§ **Problem description**: Output all of the records exactly, word for word.

§ **Dataset extract**:

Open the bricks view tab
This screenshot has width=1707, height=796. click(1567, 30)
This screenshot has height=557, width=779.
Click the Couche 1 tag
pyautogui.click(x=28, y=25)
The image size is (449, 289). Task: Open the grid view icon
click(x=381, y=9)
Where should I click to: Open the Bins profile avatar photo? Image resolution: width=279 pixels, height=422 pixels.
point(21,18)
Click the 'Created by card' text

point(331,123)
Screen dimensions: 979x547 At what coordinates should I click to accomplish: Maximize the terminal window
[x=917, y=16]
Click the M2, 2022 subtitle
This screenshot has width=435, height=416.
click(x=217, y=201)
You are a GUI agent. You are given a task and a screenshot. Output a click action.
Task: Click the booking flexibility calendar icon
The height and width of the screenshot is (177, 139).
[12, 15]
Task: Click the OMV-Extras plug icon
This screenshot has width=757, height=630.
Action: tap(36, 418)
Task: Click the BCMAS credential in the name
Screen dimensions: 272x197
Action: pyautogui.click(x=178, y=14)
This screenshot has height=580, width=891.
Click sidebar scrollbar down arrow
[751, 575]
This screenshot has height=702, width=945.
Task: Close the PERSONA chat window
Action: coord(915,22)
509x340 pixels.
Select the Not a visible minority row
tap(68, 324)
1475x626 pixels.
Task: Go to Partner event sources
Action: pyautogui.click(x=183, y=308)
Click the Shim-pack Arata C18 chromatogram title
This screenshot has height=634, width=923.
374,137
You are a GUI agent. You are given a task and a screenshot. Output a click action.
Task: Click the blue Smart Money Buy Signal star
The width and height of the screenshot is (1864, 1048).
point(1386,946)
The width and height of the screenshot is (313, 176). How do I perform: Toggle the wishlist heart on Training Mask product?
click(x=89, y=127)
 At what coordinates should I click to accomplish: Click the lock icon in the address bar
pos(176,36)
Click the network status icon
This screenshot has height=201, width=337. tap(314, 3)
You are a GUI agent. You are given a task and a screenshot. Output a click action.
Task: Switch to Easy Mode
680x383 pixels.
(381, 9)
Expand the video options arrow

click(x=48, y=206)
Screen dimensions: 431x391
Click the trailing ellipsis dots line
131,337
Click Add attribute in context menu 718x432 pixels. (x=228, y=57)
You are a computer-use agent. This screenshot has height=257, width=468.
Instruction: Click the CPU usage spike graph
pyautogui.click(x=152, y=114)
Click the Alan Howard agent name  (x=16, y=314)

§ **Expected answer**:
Open the bricks view tab
This screenshot has width=1707, height=796. click(1567, 30)
This screenshot has height=557, width=779.
Click the Couche 1 tag
pyautogui.click(x=28, y=25)
The image size is (449, 289). Task: Open the grid view icon
click(x=381, y=9)
Where should I click to: Open the Bins profile avatar photo? Image resolution: width=279 pixels, height=422 pixels.
point(21,18)
Click the 'Created by card' text

point(331,123)
Screen dimensions: 979x547 At what coordinates should I click to accomplish: Maximize the terminal window
[x=917, y=16]
Click the M2, 2022 subtitle
This screenshot has width=435, height=416.
click(x=217, y=201)
You are a GUI agent. You are given a task and a screenshot. Output a click action.
Task: Click the booking flexibility calendar icon
The height and width of the screenshot is (177, 139).
[12, 15]
Task: Click the OMV-Extras plug icon
This screenshot has width=757, height=630.
Action: tap(36, 418)
Task: Click the BCMAS credential in the name
Screen dimensions: 272x197
Action: pyautogui.click(x=178, y=14)
This screenshot has height=580, width=891.
Click sidebar scrollbar down arrow
[751, 575]
This screenshot has height=702, width=945.
Task: Close the PERSONA chat window
Action: coord(915,22)
509x340 pixels.
Select the Not a visible minority row
tap(68, 324)
1475x626 pixels.
Task: Go to Partner event sources
Action: pyautogui.click(x=183, y=308)
Click the Shim-pack Arata C18 chromatogram title
This screenshot has height=634, width=923.
374,137
You are a GUI agent. You are given a task and a screenshot. Output a click action.
Task: Click the blue Smart Money Buy Signal star
The width and height of the screenshot is (1864, 1048).
point(1386,946)
The width and height of the screenshot is (313, 176). How do I perform: Toggle the wishlist heart on Training Mask product?
click(x=89, y=127)
 At what coordinates should I click to accomplish: Click the lock icon in the address bar
pos(176,36)
Click the network status icon
This screenshot has height=201, width=337. tap(314, 3)
You are a GUI agent. You are given a task and a screenshot. Output a click action.
Task: Switch to Easy Mode
680x383 pixels.
(381, 9)
Expand the video options arrow

click(x=48, y=206)
Screen dimensions: 431x391
Click the trailing ellipsis dots line
131,337
Click Add attribute in context menu 718x432 pixels. (x=228, y=57)
You are a computer-use agent. This screenshot has height=257, width=468.
Instruction: Click the CPU usage spike graph
pyautogui.click(x=152, y=114)
Click the Alan Howard agent name  (x=16, y=314)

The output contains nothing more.